Can you trust Corporate America?

Corporate America is currently under scrutiny as a result of continued poor financial results. Although many points to poor consumer confidence, poor worker morale and uncertainty surrounding oil prices as possible causes for a company’s performance, more often than not, it comes down to corporate governance. Corporate governance refers to a board’s responsibility for providing explanations for a company’s conduct. Poor corporate governance usually surfaces in cases of accounting irregularities, insider trading or scandals involving top executives; these things lead investors to lose trust in senior leadership teams. However, corporate accountability has also been spreading throughout corporations like wildfire as firms look to regain investor confidence by holding their executives accountable for mistakes they make that result in significant losses or negatively impact shareholders.

Corporate Governance Defined

Corporate governance refers to a company’s structure, management, policies, and decision-making processes. Corporate governance touches on everything from executive compensation to corporate social responsibility (CSR). The Federal Sentencing Guidelines for Organizations define corporate governance as the organizational structure of a company, including its formal rules, processes and procedures.
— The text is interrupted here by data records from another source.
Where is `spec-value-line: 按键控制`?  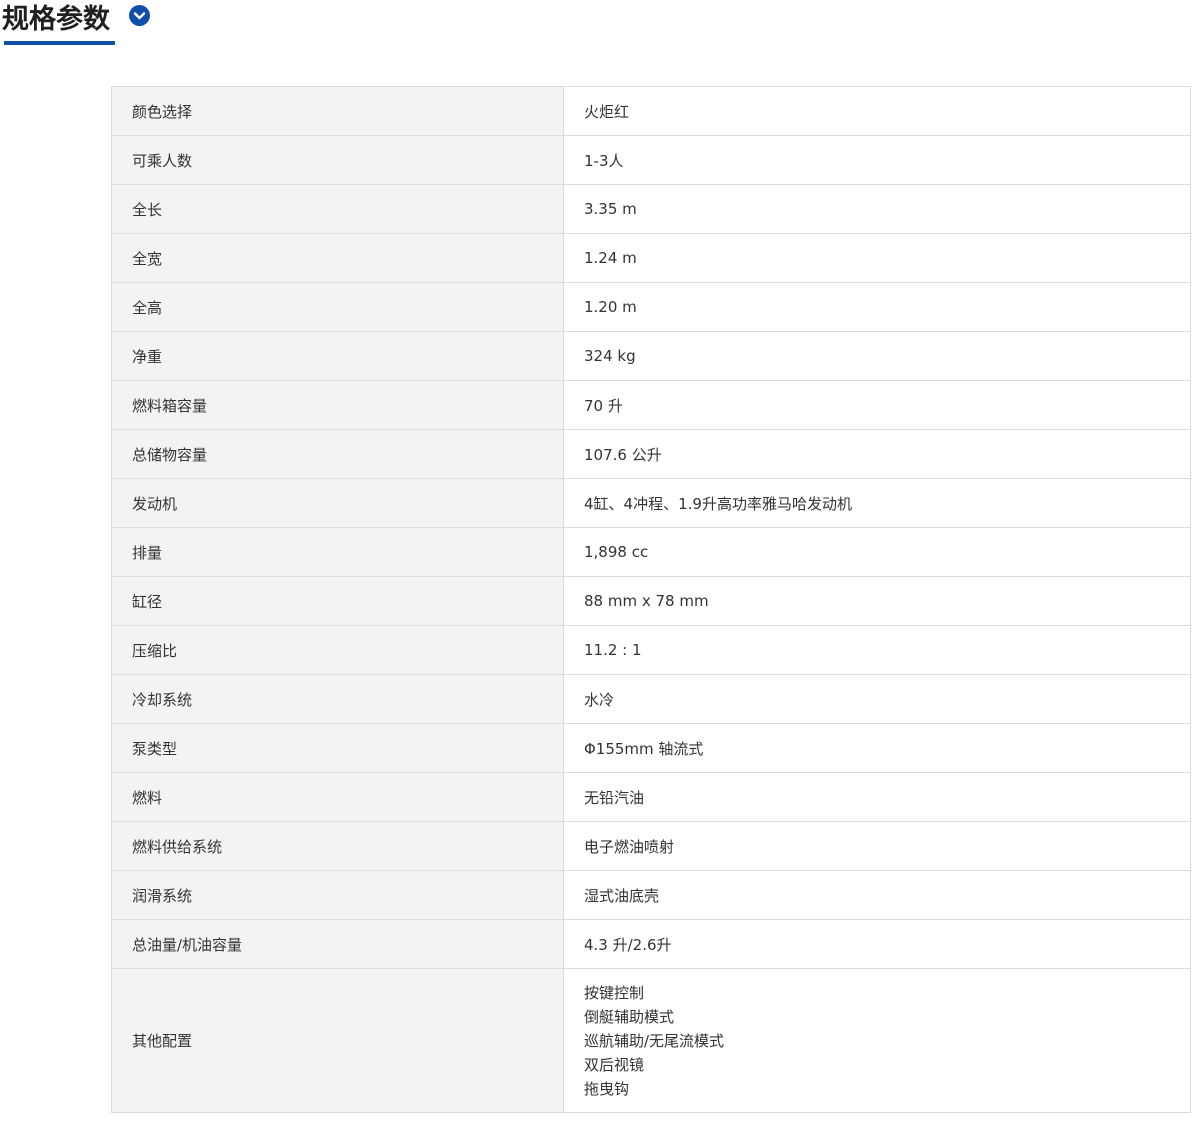 spec-value-line: 按键控制 is located at coordinates (614, 992).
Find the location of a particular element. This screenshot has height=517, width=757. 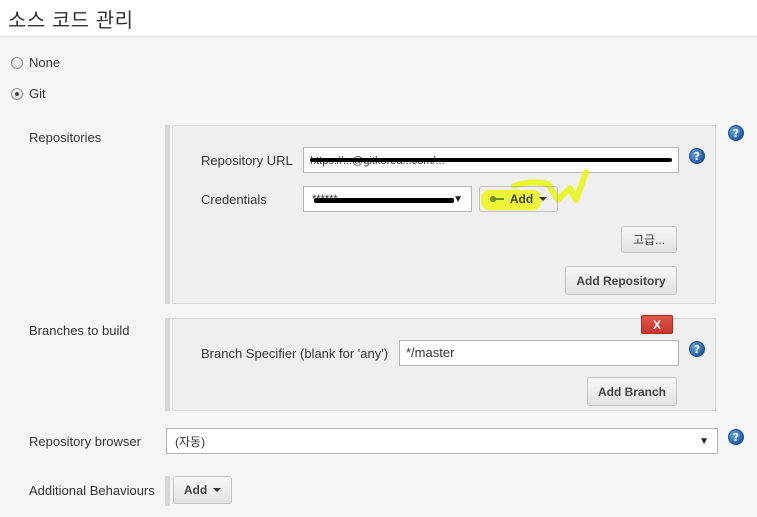

repositories-bar is located at coordinates (168, 214).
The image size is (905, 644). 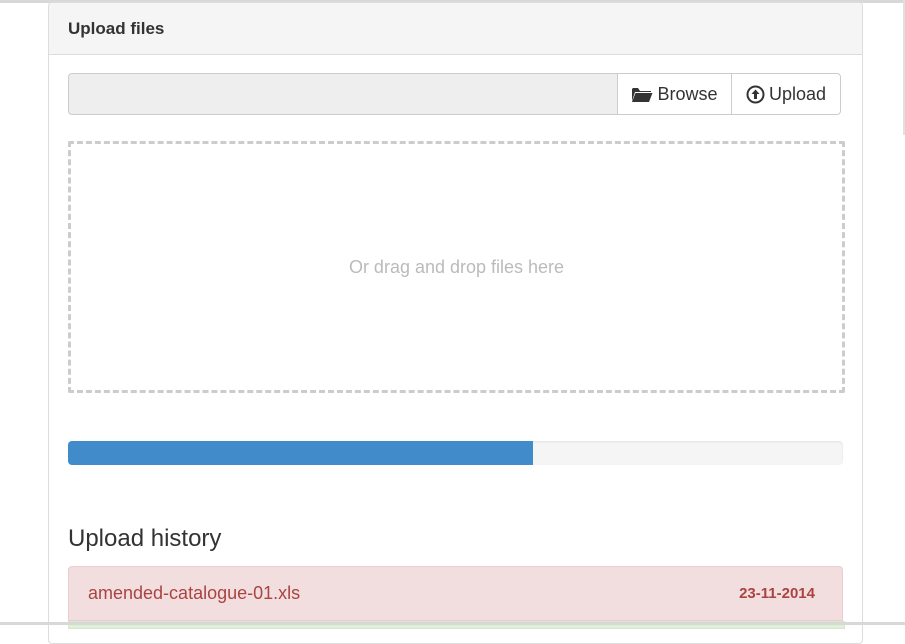 What do you see at coordinates (300, 453) in the screenshot?
I see `progress-bar-fill` at bounding box center [300, 453].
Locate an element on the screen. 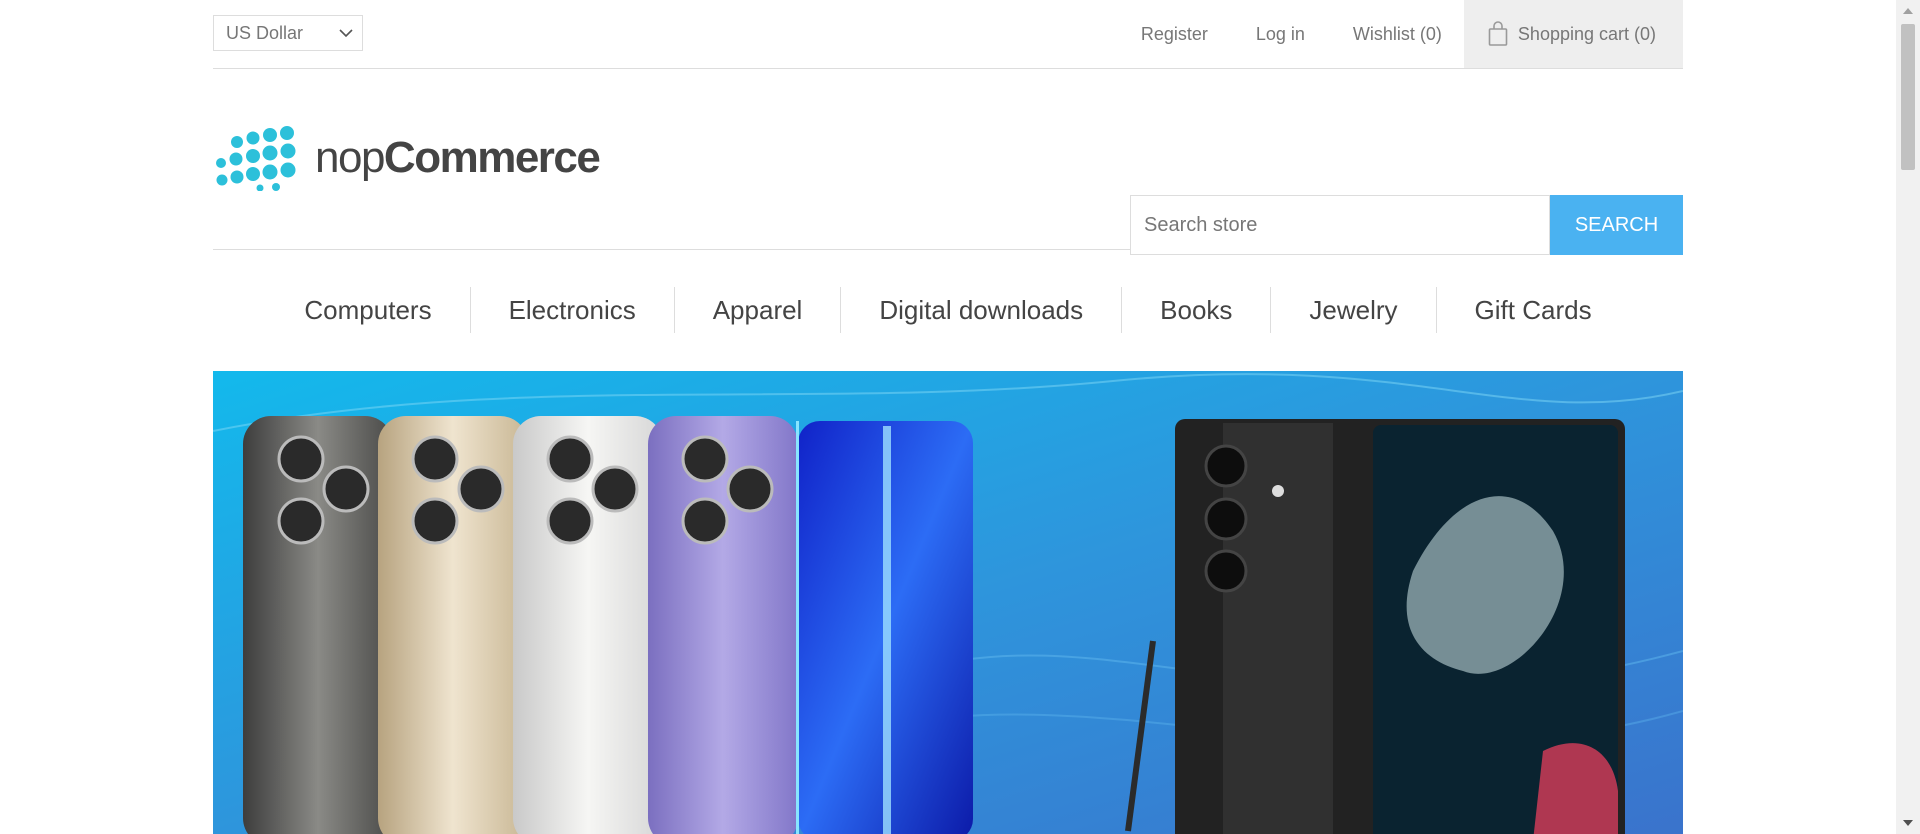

Governance also includes internal controls that ensure adherence to relevant laws and regulations.

The Impact of Corporate Accountability

When thinking about corporate accountability, most of us think about scandals—and for a good reason. Some major corporations have become notorious for corrupt practices like price-fixing, tax evasion, or giving funds to terrorist organizations. But these bad examples don’t represent all that much money or impact compared to what would happen if more companies were actually held accountable in a positive way. If your company was legally required to do good things for society rather than focusing solely on profit, you might choose to provide affordable healthcare coverage instead of one-size-fits-all premiums; you might choose to promote women into leadership roles at higher rates than you currently do, and you might treat your employees well enough that they stick around longer and create stronger relationships with customers.
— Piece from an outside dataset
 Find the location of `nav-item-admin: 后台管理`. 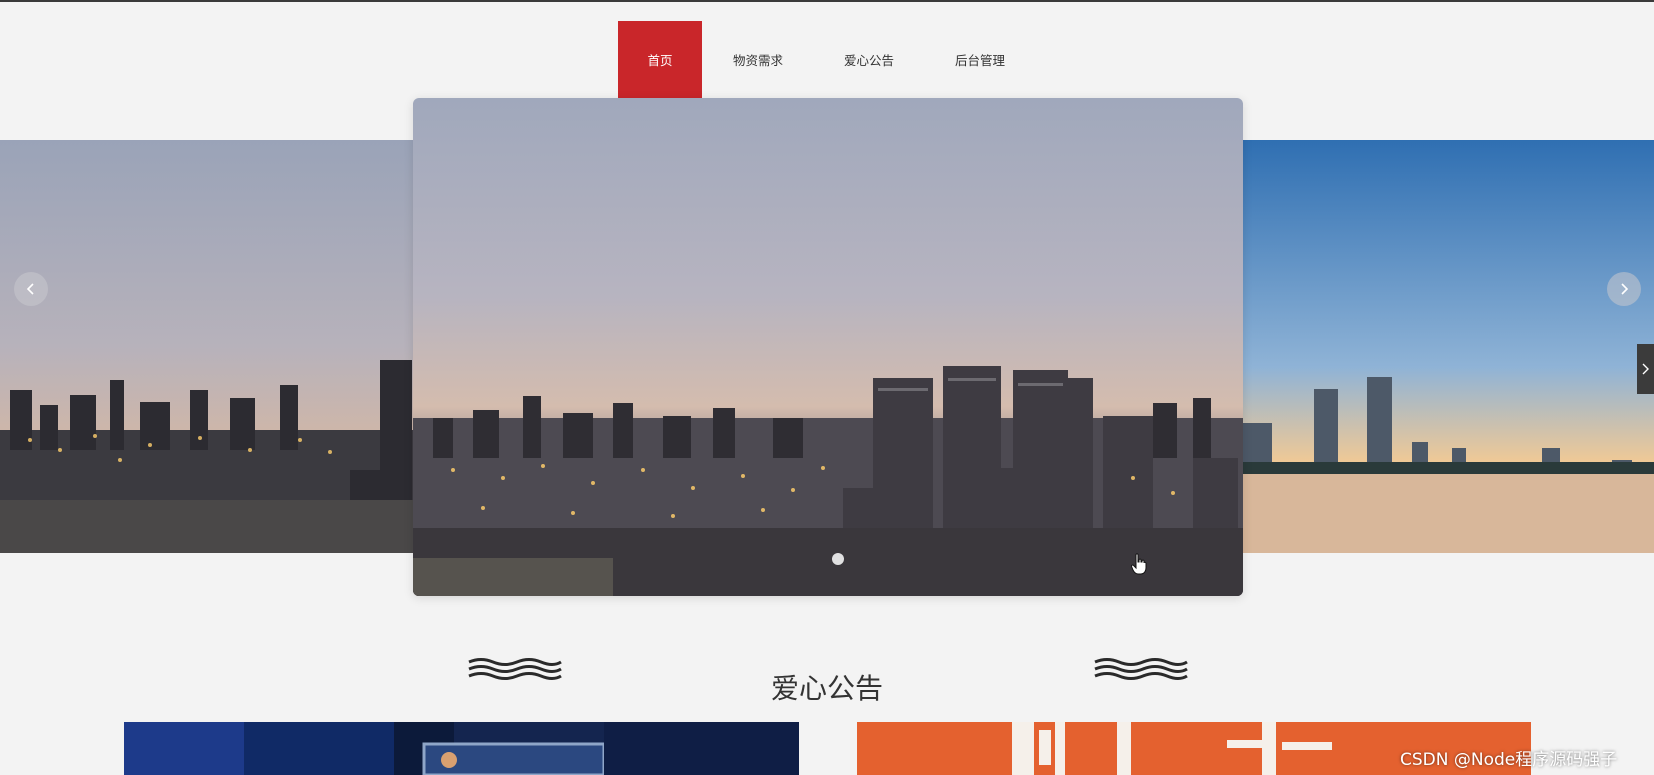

Get Involved in Your Company’s Governance

The more involved you are in corporate governance, generally speaking, as a board member or executive officer, or even a company’s founder, the more accountable you become. That’s because public companies have many obligations that require disclosure of material information to shareholders, including annual meeting minutes and proxy statements (e.g., materials circulated by investors around voting issues), not to mention SEC filings like 10-Ks or 8-Ks. Corporate governance can sound pretty dry—and for some, it is—but it’s also an area where you can use your knowledge and experience to ensure that your company is being proactive about its accountability obligations. Your company may already be incorporating corporate governance into its annual planning process; if not, recommend it does so.
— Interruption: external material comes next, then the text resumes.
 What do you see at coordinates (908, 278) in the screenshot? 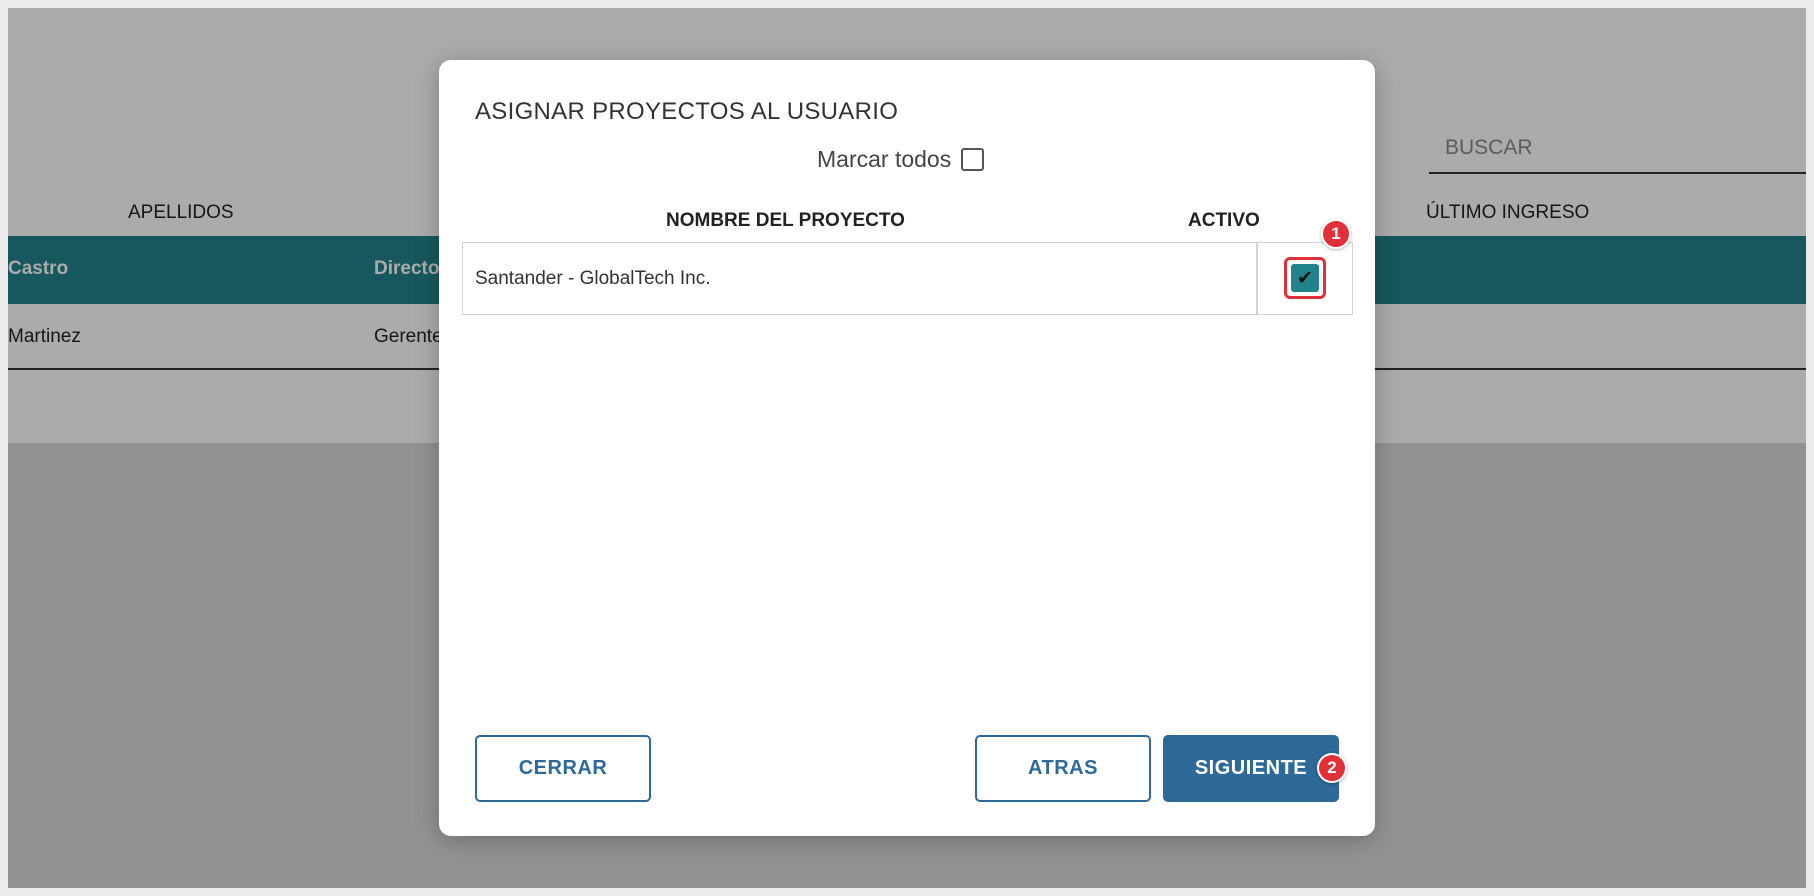
I see `projects-table: Santander - GlobalTech Inc. ✔` at bounding box center [908, 278].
How Do I Become Part of a Board?

If you’re thinking about joining a board, that’s great! Your presence on a board can be hugely beneficial to your organization and to other companies in your sector. But it takes time to become part of a board, whether you’re being nominated by another member or voted onto an open position.

Conclusion

Accountability has been defined as responding to responsibility. When we are accountable, we are being responsive, whether or not that is what others may want or expect. To be an accountable person means to hold oneself responsible for one’s own words and actions—including the consequences of those words and actions. As a concept, accountability is fundamental to both management and leadership; in fact, you could define a manager as someone who holds people accountable for doing their jobs effectively.